START Data for processing

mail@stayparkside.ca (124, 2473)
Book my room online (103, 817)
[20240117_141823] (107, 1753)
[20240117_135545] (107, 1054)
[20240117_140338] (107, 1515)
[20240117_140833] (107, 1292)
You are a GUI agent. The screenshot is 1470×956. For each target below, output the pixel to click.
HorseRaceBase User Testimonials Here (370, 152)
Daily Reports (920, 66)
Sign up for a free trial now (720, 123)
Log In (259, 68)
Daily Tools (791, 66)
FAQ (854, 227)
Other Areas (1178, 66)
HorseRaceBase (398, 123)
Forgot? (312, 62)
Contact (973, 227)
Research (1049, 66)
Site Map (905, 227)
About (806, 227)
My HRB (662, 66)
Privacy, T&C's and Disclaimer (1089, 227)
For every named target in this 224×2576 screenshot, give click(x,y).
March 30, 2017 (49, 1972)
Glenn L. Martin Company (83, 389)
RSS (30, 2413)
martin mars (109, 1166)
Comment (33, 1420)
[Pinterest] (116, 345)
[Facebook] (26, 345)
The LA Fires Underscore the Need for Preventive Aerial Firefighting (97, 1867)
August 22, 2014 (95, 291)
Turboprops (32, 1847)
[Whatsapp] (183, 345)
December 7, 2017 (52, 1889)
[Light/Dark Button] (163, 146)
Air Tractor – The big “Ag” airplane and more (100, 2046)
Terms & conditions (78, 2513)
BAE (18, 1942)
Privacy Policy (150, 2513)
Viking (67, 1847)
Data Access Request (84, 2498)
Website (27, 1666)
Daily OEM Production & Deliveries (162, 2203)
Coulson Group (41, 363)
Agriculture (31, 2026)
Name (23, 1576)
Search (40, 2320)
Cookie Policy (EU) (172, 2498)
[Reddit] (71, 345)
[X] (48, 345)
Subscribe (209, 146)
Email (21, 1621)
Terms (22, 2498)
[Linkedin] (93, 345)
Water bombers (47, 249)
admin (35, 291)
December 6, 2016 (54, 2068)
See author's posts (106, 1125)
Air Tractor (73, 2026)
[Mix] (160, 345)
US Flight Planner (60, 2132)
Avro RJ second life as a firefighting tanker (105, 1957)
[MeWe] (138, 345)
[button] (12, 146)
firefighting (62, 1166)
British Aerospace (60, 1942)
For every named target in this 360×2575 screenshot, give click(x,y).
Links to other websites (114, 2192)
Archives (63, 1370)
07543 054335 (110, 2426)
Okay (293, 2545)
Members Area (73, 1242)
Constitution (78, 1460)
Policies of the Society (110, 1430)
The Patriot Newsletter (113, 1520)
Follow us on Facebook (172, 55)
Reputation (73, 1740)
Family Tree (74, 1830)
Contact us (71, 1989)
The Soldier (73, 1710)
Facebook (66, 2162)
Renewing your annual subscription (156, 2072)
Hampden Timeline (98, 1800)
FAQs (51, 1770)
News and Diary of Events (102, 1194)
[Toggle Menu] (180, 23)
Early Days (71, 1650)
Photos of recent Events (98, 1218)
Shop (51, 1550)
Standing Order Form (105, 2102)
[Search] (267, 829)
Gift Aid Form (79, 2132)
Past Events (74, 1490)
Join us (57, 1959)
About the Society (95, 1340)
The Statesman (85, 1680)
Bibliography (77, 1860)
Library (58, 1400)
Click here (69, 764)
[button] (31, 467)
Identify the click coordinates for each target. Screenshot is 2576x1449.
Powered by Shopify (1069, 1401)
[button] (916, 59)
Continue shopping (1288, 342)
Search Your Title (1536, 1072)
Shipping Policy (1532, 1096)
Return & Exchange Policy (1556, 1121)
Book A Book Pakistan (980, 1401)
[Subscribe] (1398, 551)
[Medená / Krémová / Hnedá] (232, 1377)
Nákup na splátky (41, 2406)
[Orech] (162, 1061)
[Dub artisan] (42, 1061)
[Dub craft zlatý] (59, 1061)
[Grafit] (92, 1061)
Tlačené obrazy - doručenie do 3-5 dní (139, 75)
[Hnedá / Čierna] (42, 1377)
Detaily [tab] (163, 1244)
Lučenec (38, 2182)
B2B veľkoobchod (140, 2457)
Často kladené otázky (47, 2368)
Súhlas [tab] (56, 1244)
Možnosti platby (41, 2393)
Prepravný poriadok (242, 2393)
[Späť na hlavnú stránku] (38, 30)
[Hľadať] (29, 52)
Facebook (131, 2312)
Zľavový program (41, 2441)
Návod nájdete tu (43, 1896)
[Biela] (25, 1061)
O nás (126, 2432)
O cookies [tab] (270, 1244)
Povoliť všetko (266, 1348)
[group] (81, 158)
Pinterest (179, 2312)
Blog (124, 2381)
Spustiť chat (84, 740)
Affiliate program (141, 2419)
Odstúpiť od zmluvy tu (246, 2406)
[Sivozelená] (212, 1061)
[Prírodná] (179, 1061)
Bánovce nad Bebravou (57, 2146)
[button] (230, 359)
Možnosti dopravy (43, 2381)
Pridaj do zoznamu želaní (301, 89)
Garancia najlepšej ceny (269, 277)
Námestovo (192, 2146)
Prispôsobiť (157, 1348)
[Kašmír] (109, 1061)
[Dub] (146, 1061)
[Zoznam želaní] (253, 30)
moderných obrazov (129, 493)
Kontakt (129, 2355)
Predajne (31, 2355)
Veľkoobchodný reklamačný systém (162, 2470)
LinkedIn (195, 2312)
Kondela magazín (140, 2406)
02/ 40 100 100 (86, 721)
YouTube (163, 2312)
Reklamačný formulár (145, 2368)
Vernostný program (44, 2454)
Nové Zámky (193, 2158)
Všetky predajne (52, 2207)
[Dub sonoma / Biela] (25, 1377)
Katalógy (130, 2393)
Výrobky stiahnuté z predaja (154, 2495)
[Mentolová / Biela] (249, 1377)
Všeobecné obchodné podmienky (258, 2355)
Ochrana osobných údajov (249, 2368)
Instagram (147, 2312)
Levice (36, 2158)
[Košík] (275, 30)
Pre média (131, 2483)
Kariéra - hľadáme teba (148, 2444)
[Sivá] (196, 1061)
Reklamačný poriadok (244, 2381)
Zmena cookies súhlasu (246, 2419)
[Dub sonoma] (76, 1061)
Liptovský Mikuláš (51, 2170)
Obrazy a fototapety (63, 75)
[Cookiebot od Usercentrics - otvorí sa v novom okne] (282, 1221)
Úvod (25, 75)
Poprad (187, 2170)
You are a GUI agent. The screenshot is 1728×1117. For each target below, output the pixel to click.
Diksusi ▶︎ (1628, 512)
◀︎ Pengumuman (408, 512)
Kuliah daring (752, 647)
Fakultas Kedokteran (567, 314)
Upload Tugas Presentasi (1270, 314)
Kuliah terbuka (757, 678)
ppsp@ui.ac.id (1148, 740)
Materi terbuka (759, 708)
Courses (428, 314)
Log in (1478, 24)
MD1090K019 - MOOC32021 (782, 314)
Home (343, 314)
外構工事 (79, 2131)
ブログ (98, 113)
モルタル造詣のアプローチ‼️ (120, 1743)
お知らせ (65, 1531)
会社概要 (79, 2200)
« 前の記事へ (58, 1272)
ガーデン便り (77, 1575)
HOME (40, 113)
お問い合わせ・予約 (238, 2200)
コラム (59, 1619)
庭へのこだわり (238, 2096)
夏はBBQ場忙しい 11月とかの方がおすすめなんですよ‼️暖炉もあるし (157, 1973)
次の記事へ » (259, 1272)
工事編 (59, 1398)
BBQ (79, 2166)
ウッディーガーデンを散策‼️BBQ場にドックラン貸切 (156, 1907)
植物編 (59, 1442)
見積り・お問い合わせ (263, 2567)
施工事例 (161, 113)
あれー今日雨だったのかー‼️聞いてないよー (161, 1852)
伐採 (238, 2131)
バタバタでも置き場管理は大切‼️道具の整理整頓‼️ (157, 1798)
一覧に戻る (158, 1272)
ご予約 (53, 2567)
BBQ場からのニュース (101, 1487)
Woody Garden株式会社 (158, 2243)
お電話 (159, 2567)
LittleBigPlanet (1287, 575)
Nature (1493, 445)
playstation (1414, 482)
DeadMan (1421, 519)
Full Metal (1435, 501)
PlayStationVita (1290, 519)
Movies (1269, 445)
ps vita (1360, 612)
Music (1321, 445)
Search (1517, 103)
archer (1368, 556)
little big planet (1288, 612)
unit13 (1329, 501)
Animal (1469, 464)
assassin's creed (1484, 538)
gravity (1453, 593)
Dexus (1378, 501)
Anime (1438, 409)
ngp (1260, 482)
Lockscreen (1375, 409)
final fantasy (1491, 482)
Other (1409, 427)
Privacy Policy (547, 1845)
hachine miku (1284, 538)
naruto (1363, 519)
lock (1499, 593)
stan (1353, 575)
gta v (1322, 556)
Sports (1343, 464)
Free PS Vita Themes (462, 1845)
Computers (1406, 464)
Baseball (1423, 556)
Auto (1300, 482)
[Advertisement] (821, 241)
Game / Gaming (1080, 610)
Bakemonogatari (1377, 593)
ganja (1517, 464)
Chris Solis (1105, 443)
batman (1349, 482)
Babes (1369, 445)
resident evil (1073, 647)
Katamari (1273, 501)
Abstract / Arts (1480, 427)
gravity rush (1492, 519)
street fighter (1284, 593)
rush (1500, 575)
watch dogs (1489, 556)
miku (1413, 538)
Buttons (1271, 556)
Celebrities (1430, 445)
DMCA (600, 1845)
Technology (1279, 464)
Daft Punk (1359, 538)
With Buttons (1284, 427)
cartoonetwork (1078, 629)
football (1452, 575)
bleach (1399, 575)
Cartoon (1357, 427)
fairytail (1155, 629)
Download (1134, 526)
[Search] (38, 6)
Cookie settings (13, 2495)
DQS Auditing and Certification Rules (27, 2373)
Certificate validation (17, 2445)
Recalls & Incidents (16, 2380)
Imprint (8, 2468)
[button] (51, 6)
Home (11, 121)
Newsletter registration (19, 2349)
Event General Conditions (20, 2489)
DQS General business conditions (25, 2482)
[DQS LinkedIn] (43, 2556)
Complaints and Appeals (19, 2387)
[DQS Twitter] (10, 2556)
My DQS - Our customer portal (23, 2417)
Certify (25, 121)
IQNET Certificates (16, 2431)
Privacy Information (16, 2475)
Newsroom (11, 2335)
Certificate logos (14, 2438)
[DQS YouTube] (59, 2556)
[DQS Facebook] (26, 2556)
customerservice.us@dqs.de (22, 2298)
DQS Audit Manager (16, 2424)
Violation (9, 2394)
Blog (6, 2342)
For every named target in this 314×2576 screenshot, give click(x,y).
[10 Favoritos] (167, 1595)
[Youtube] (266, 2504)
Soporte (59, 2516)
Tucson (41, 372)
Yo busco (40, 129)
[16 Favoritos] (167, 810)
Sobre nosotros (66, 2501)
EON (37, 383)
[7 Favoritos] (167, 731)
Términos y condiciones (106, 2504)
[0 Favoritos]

END Data for processing

## Problem statement
List the lines of the material in which the word "HorseRaceBase" occurs.

## Response to this exercise
HorseRaceBase User Testimonials Here (370, 152)
HorseRaceBase (398, 123)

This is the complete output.